The task: Retype the opening lines of the data exactly, stopping after the line that contains "privacy policy (271, 1480)". Skip every picture.

Input data:
== Segment start ==

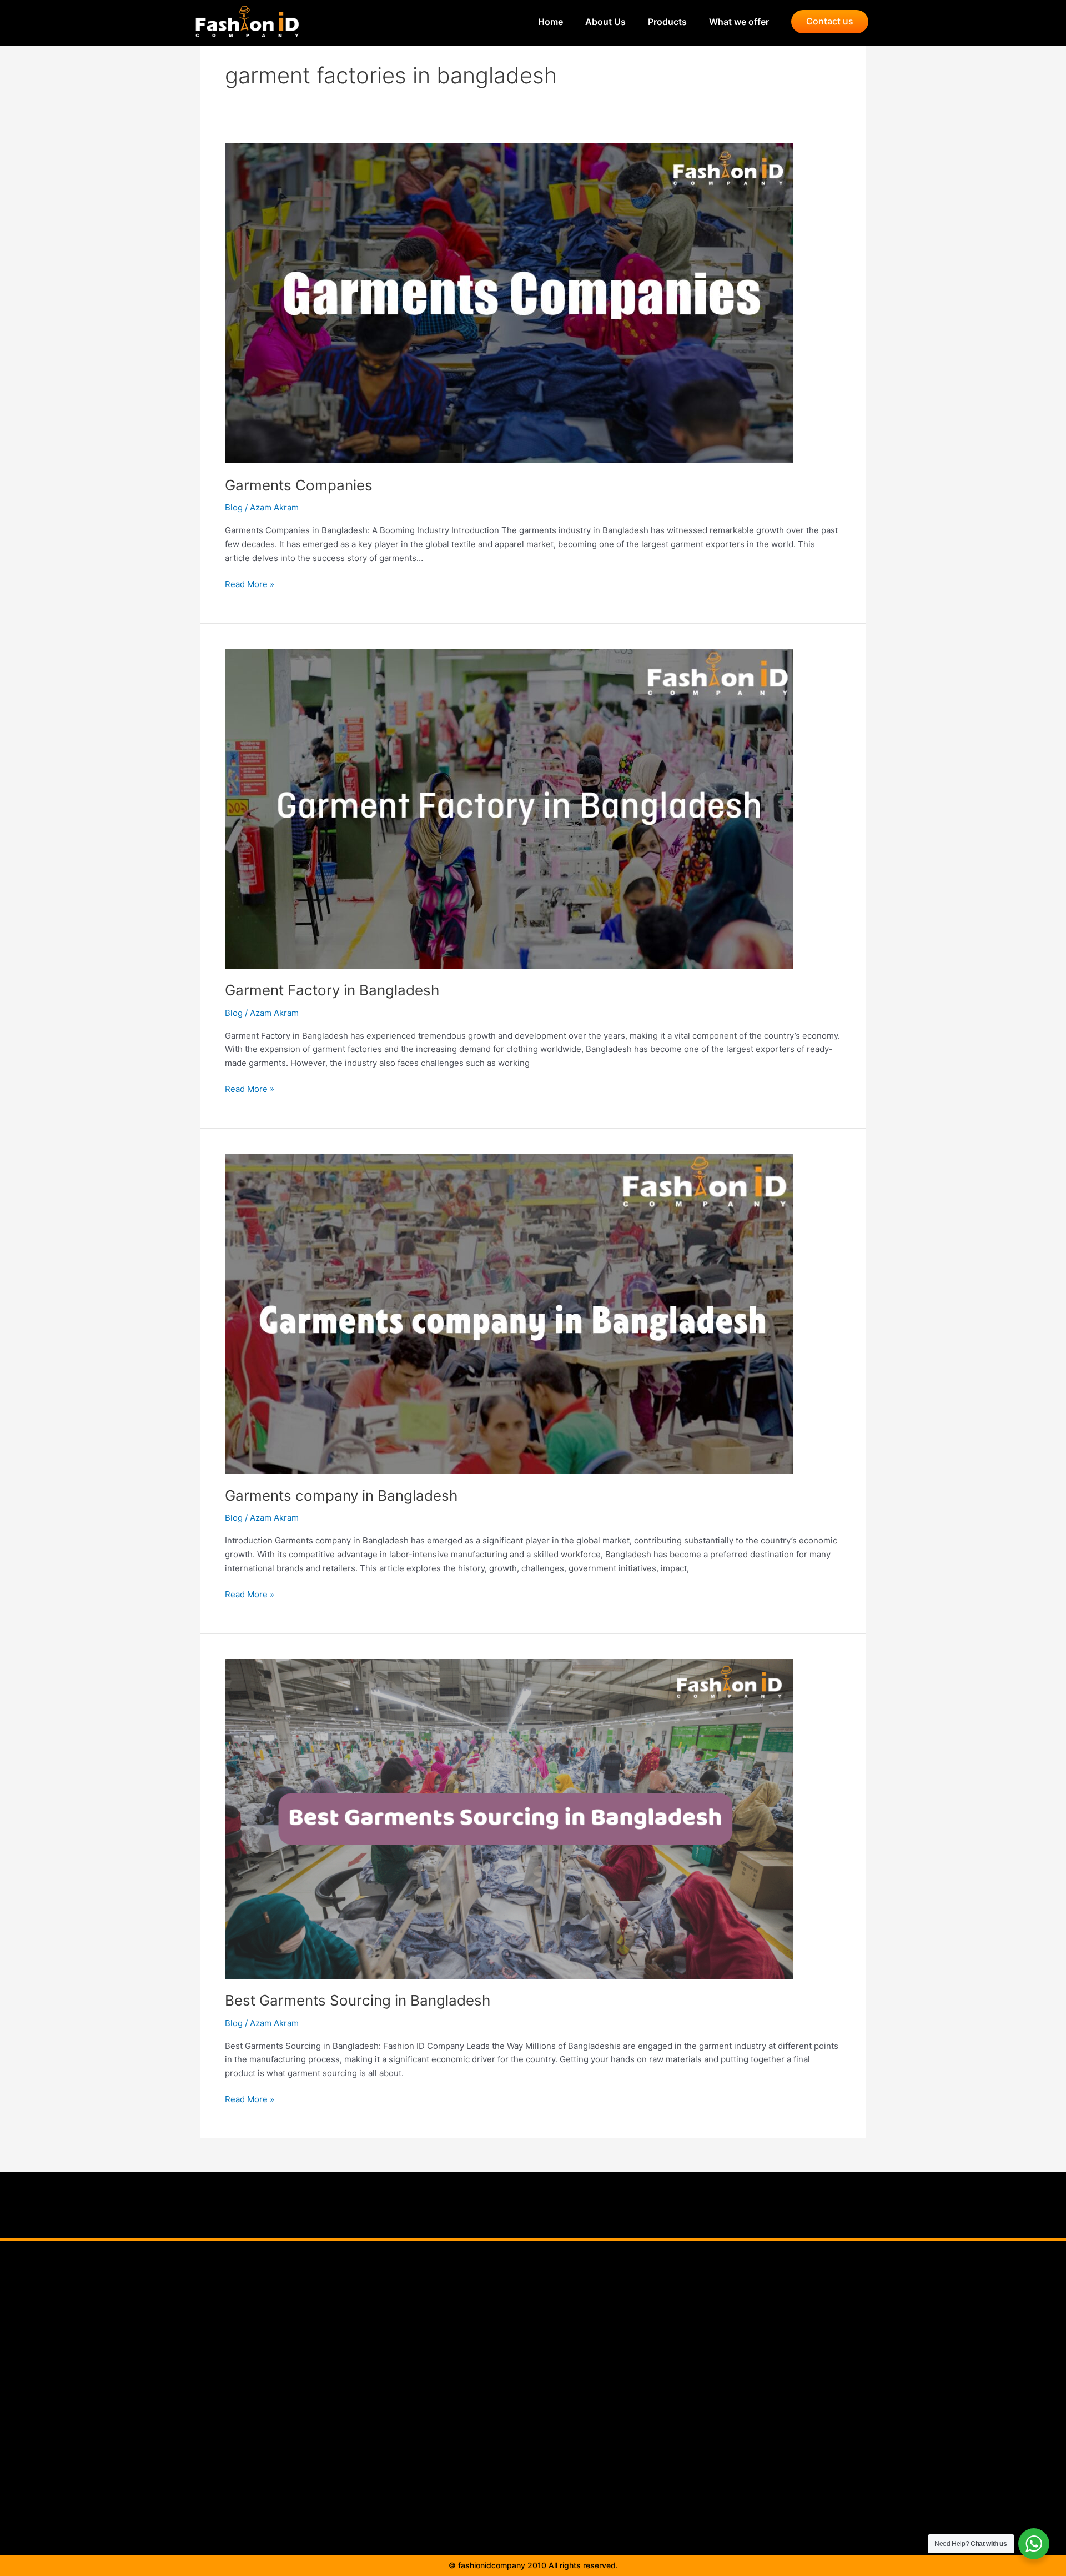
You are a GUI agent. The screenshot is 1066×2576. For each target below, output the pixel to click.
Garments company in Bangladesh (341, 1495)
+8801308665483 (708, 2384)
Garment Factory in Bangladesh (332, 990)
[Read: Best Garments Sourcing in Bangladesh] (509, 1818)
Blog (234, 507)
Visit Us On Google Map (525, 2422)
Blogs (525, 2372)
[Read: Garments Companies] (509, 302)
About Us (594, 21)
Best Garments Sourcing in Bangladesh (357, 2000)
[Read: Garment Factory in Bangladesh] (509, 808)
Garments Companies (299, 485)
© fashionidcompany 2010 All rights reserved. (533, 2565)
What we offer (739, 21)
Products (656, 21)
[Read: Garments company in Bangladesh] (509, 1312)
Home (539, 21)
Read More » (249, 583)
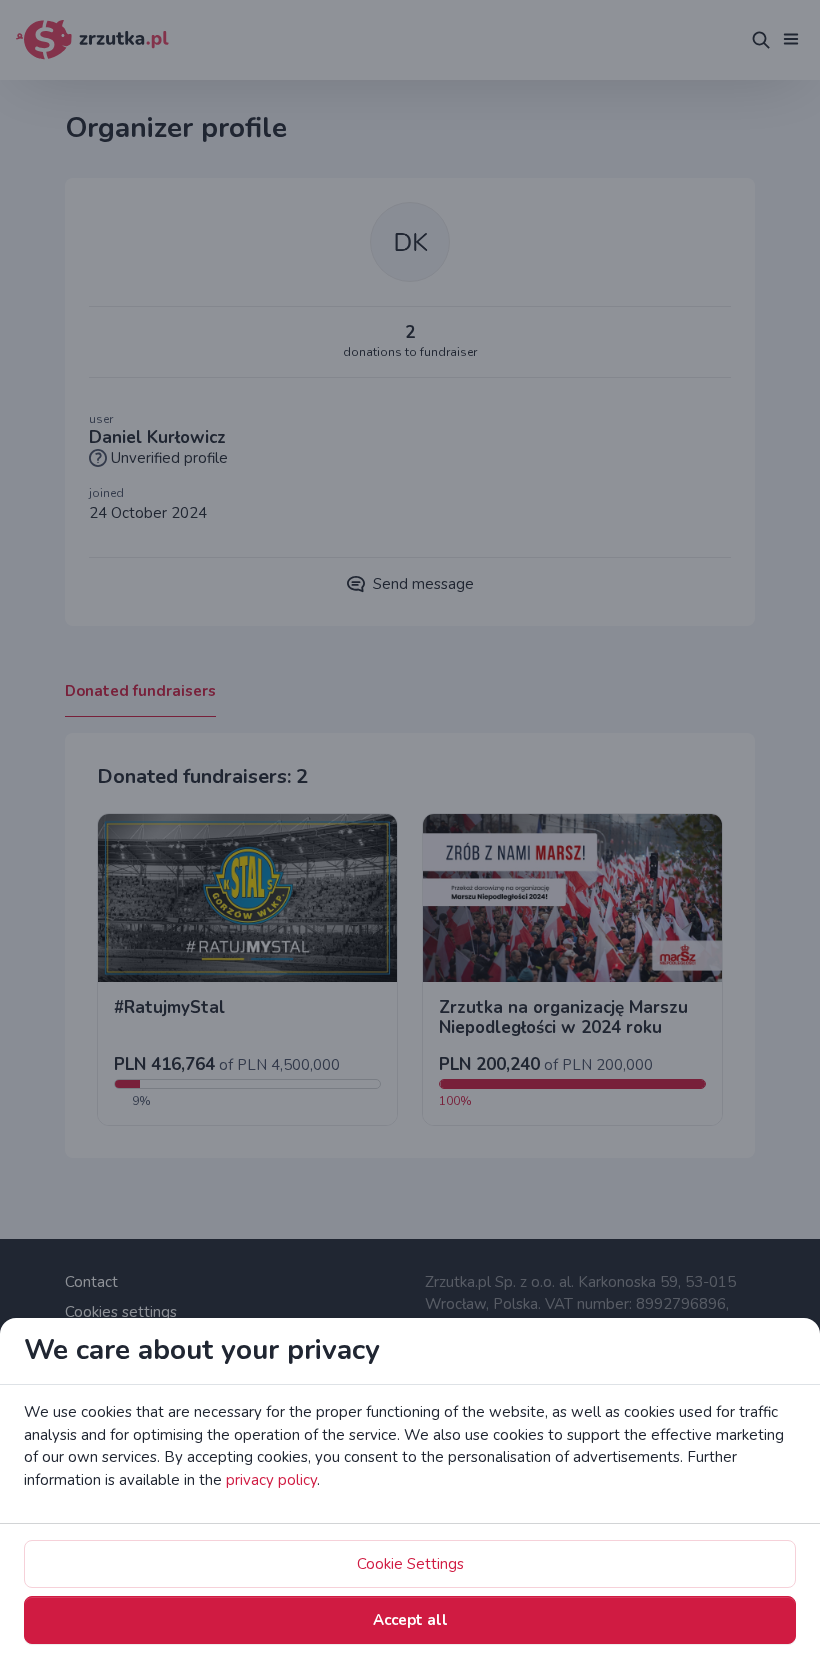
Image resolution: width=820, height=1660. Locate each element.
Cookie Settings (410, 1564)
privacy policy (271, 1480)
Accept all (410, 1620)
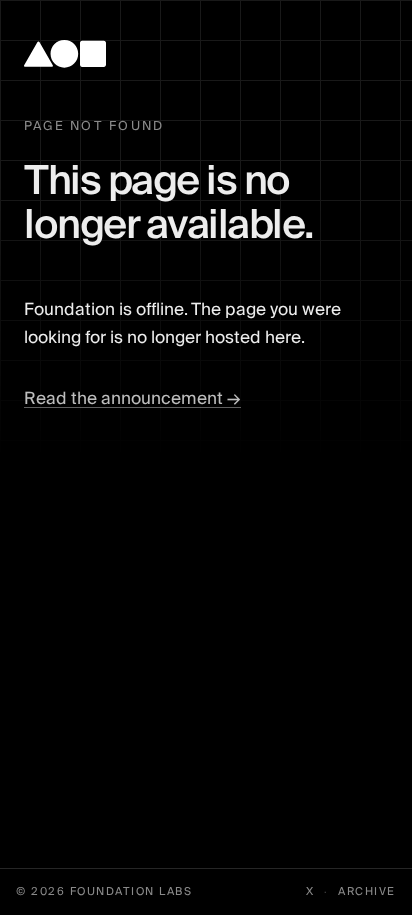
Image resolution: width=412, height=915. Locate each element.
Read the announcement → (132, 398)
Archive (367, 892)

== Segment end ==

Response below:
You are a GUI agent. The screenshot is 1066×2576. For each target below, output the pixel to click.
Garments company in Bangladesh (341, 1495)
+8801308665483 (708, 2384)
Garment Factory in Bangladesh (332, 990)
[Read: Best Garments Sourcing in Bangladesh] (509, 1818)
Blog (234, 507)
Visit Us On Google Map (525, 2422)
Blogs (525, 2372)
[Read: Garments Companies] (509, 302)
About Us (594, 21)
Best Garments Sourcing in Bangladesh (357, 2000)
[Read: Garment Factory in Bangladesh] (509, 808)
Garments Companies (299, 485)
© fashionidcompany 2010 All rights reserved. (533, 2565)
What we offer (739, 21)
Products (656, 21)
[Read: Garments company in Bangladesh] (509, 1312)
Home (539, 21)
Read More » (249, 583)
Image resolution: width=820, height=1660. Locate each element.
Cookie Settings (410, 1564)
privacy policy (271, 1480)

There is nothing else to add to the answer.